• **Request A**:
In the rows, change "GUI agent" to "desktop automation agent" in the part that opens with the line containing "You are a GUI" and closes with the line containing "Image resolution: width=2131". Reproduce only those lines, with nothing else altered.

• **Source extract**:
········

In the midwest in the early nineties, three musicians serendipitously found one another and began to power a sound. This sonic synergy charged not only the band’s own individually-heralded releases but would also influence decades of artists-to-come who would cut their rock-n-roll teeth on Giants Chair records. After years of writing and recording, after innumerable sweaty basement shows, after thousands of miles of highway blur, and a million fragmented memories, lives progressed, and the fire that fueled Giants Chair gave way to new responsibilities — but it never went out.

In the fall of 1989, Scott Hobart (guitar, lyrics, vocals) and Byron Collum (bass) both arrived to attend the Kansas City Art Institute. After a catalytic connection and several early band iterations in Kansas City, Hobart and Collum opted for a move to Collum’s hometown of Green Bay, WI in the winter of 1993 to play with drummer Paul Ackerman. The trio relocated back to Kansas City the following spring as Giants Chair with their debut 7” Hot Boy on Caulfield Records. Soon after the band assembled enough songs to record their first full-length album, Red and Clear, a cryptic epic – it was equal parts raw and refined. While many of the band’s peers trended toward post-rock deconstruction in the following years, Giants Chair returned with Purity and Control, the record that solidified the band’s signature balance of tight rhythms and forward melodies — deceptively simple hooks that collide with lush and layered sonic force.

For more than two decades now these records have lived on turntables, blasted through car speakers, rattled apartment walls, destroyed headphones, and have finally become recognized as the timeless artifacts of emotional experience and endeavor that they are for so many people. Yes, for many, each Giants Chair release serves as a time machine that can instantly transport them back to an earlier memory — a soundtrack for their wobbly path toward adulthood. As decades decay, the path remains, and it is no less mysterious for any of us. 2019 marked the return of Giants Chair with the release of the band’s new album on Spartan Records, Prefabylon. …and a soundtrack continues.

········

• **Stored items**:

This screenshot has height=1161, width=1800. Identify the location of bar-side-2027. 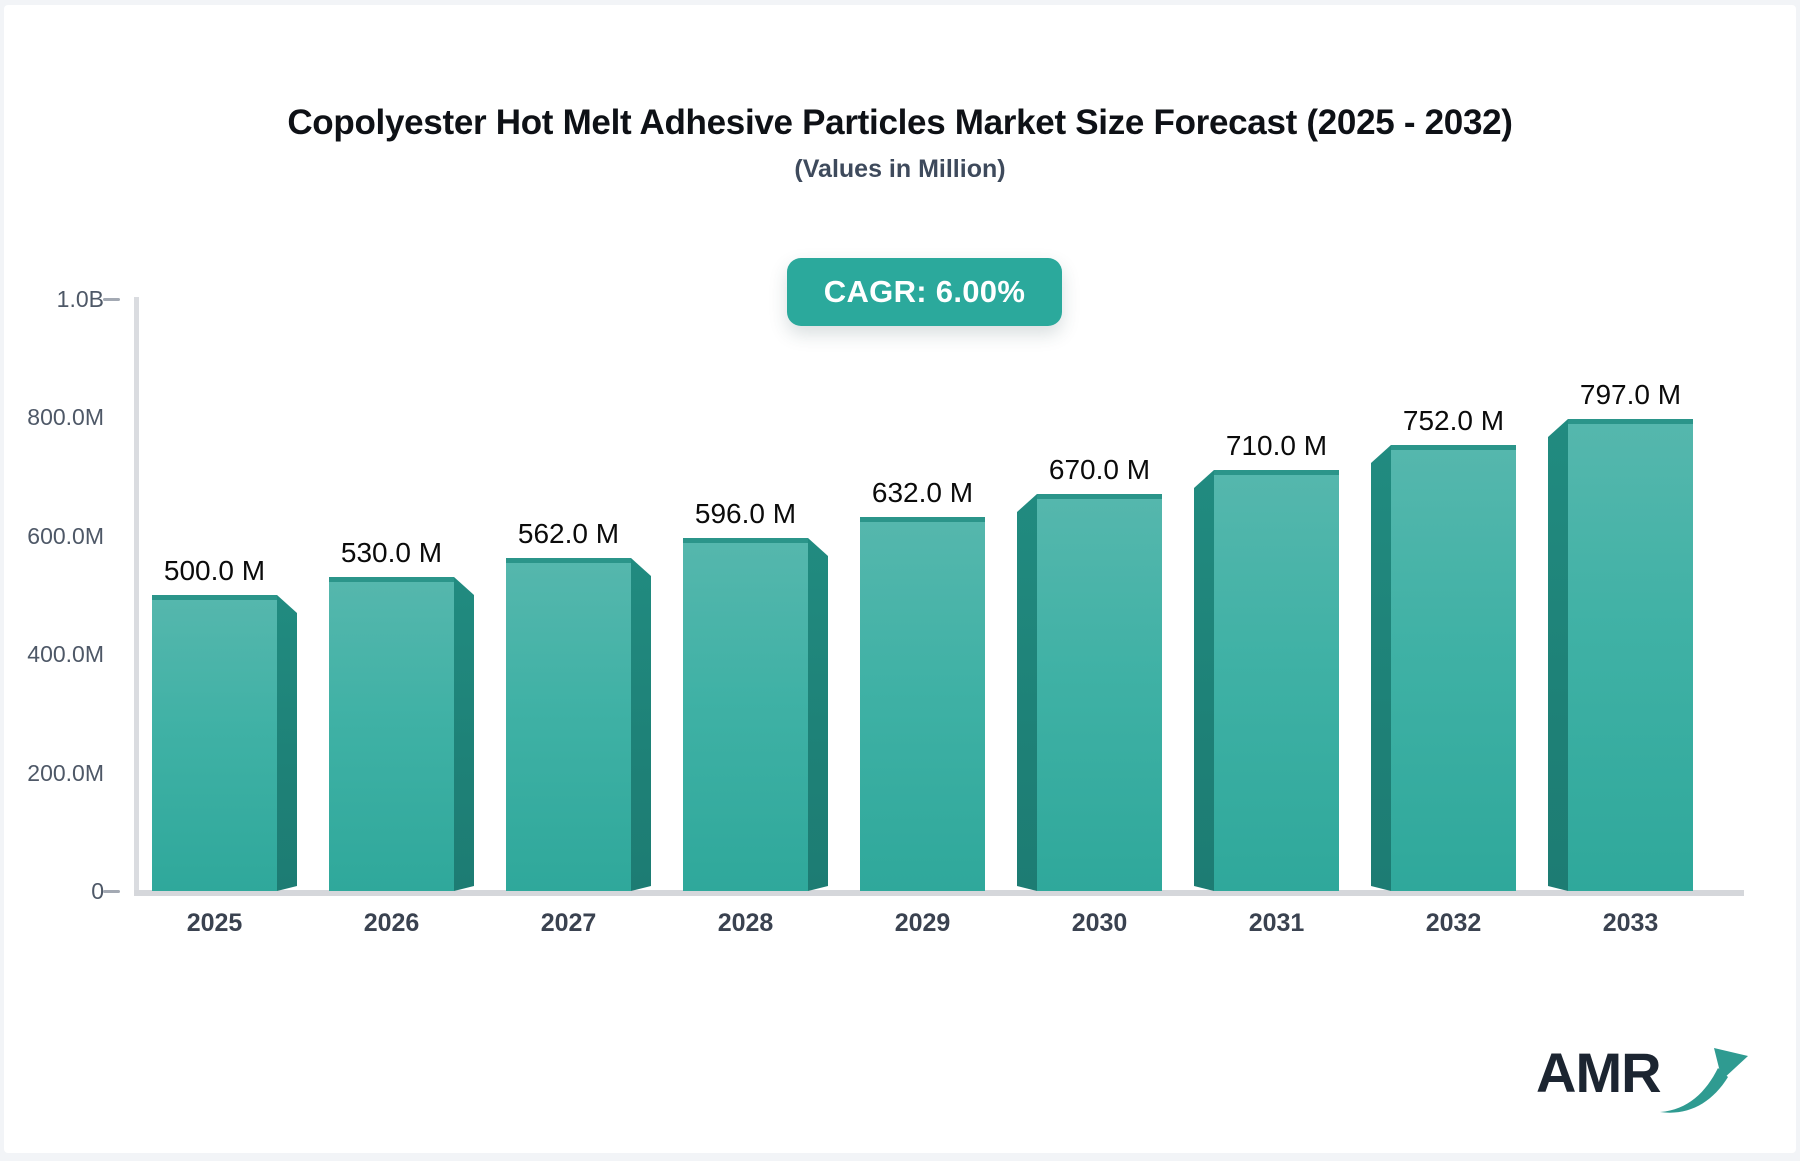
(641, 724).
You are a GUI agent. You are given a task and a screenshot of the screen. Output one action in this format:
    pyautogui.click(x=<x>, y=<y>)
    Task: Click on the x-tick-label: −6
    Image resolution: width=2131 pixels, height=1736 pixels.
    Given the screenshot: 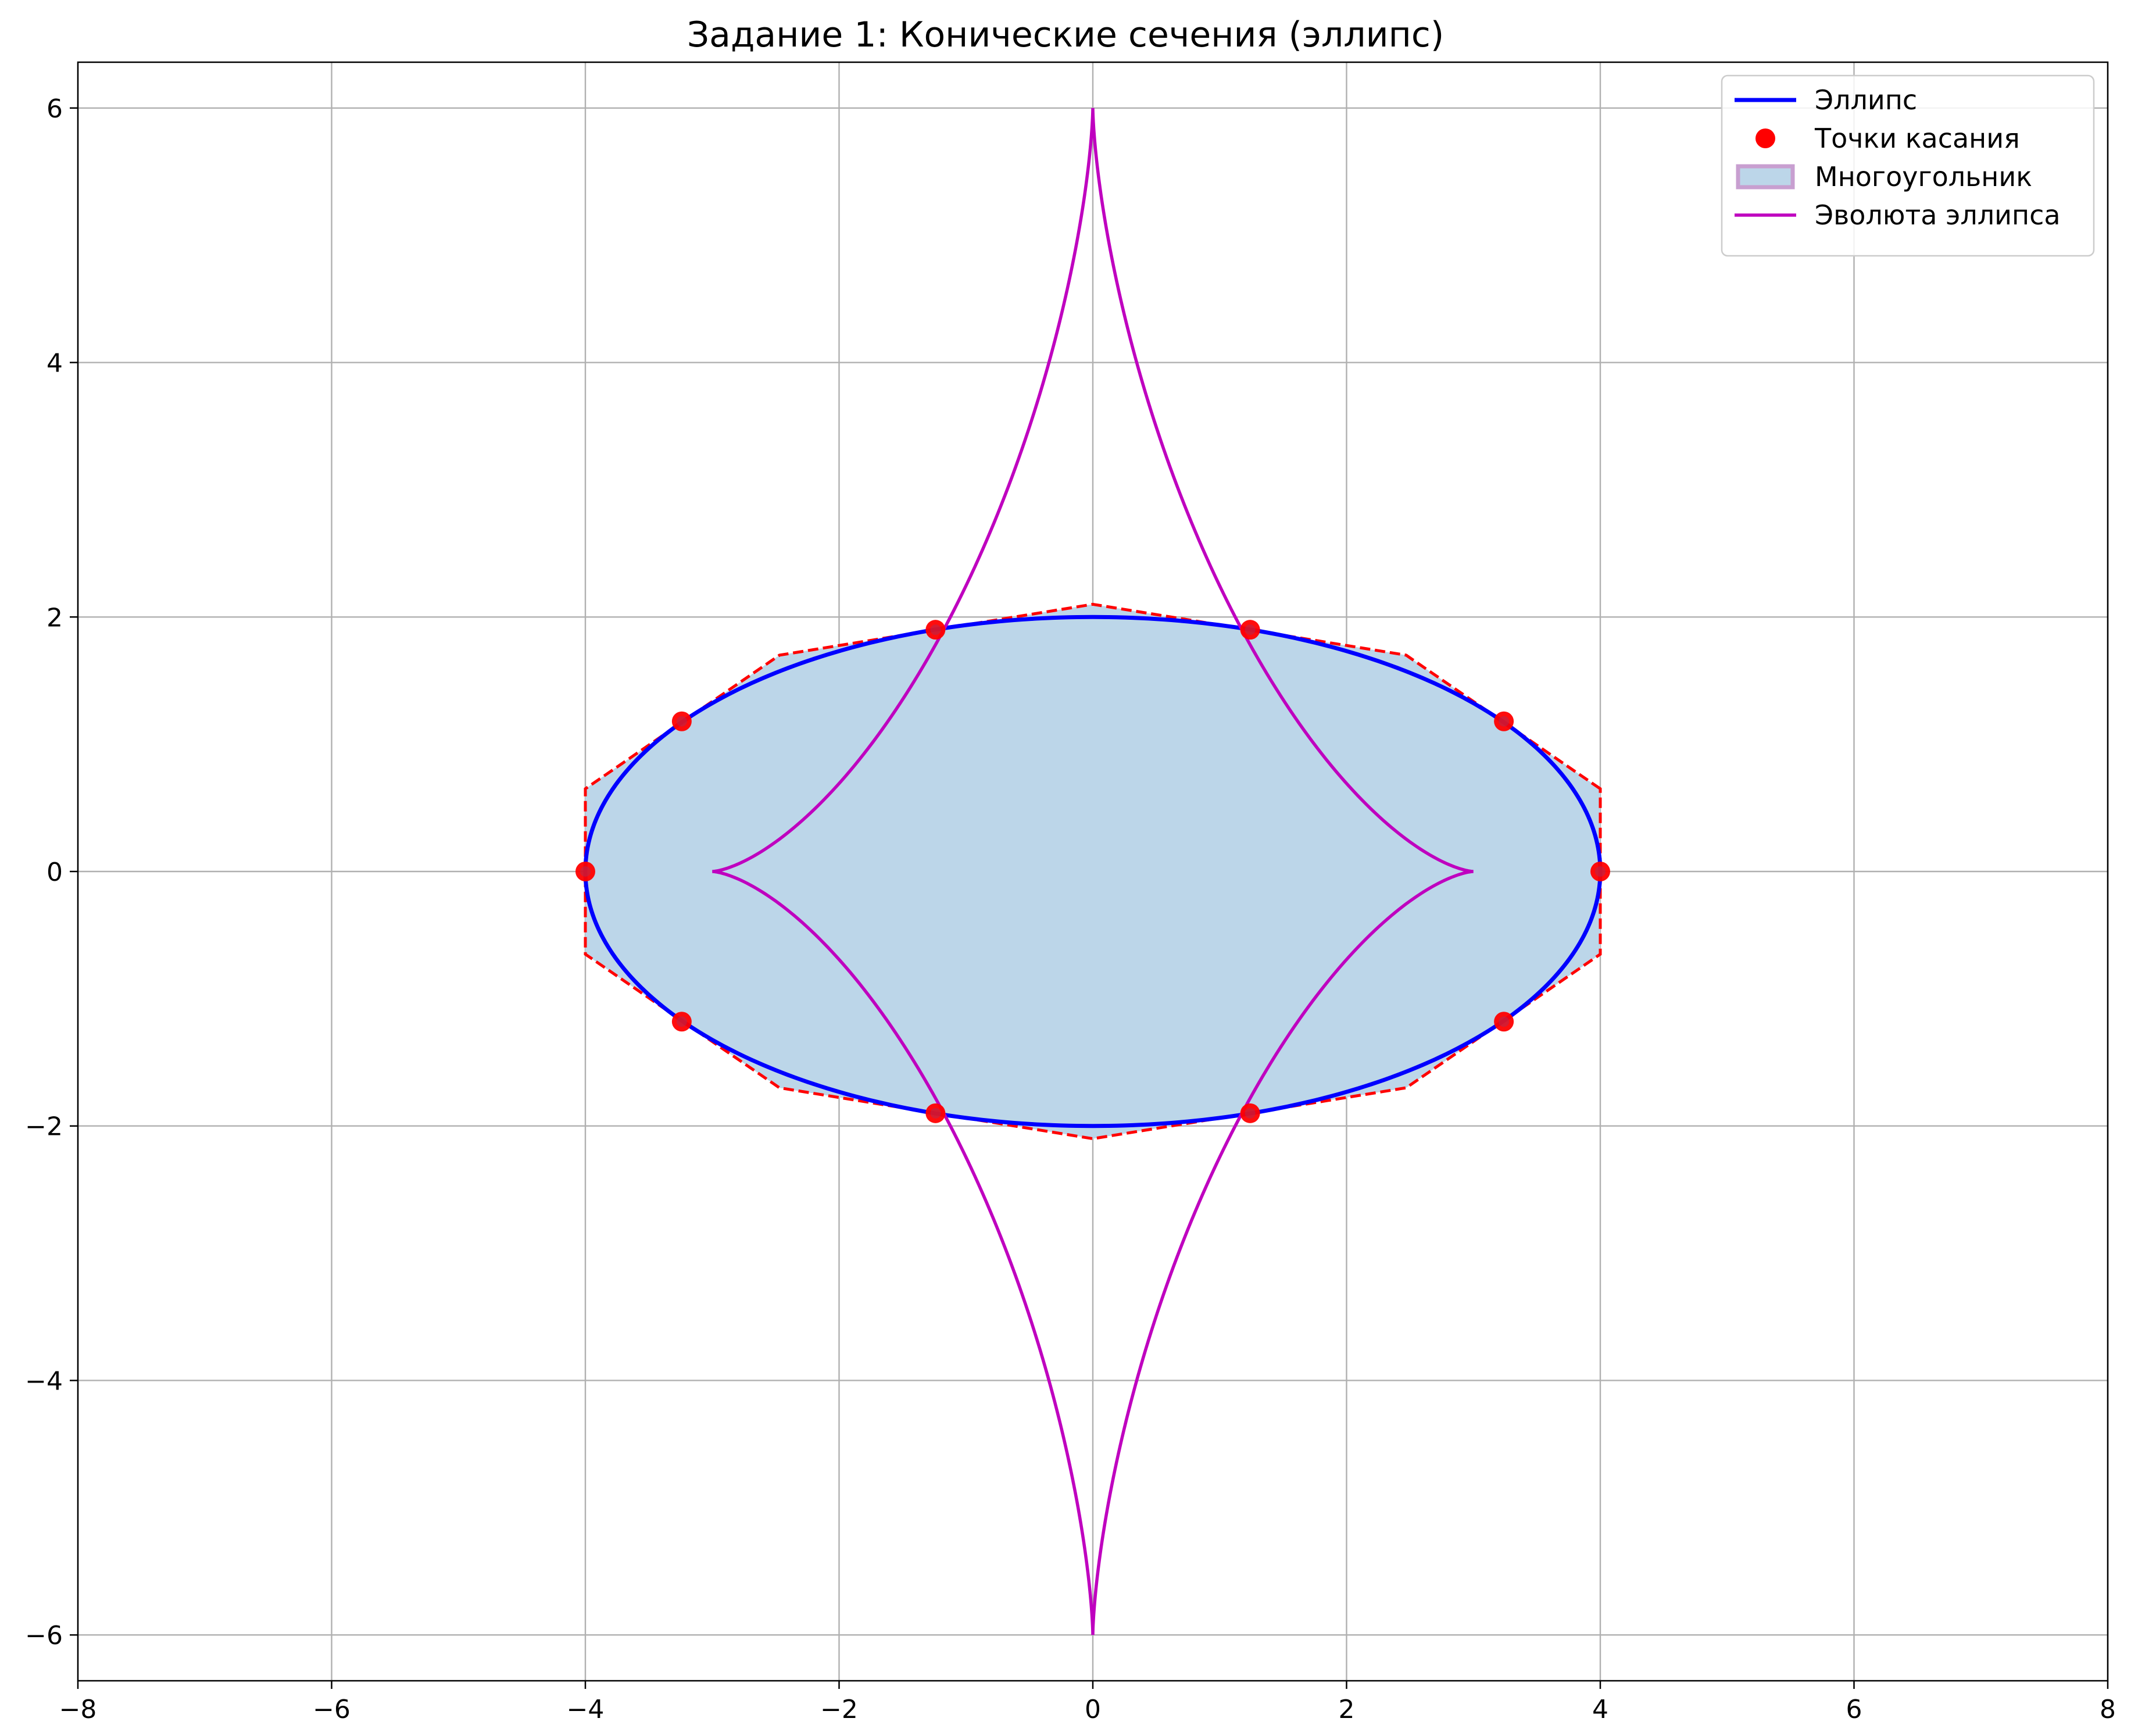 What is the action you would take?
    pyautogui.click(x=332, y=1710)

········

• **Request B**:
According to the Giants Chair text, which label released the band's 2019 album Prefabylon?

• **Exercise result A**:
You are a desktop automation agent. You are given a task and a screenshot of the screen. Output one action in this format:
    pyautogui.click(x=<x>, y=<y>)
    Task: Click on the x-tick-label: −6
    Image resolution: width=2131 pixels, height=1736 pixels.

• **Exercise result B**:
Spartan Records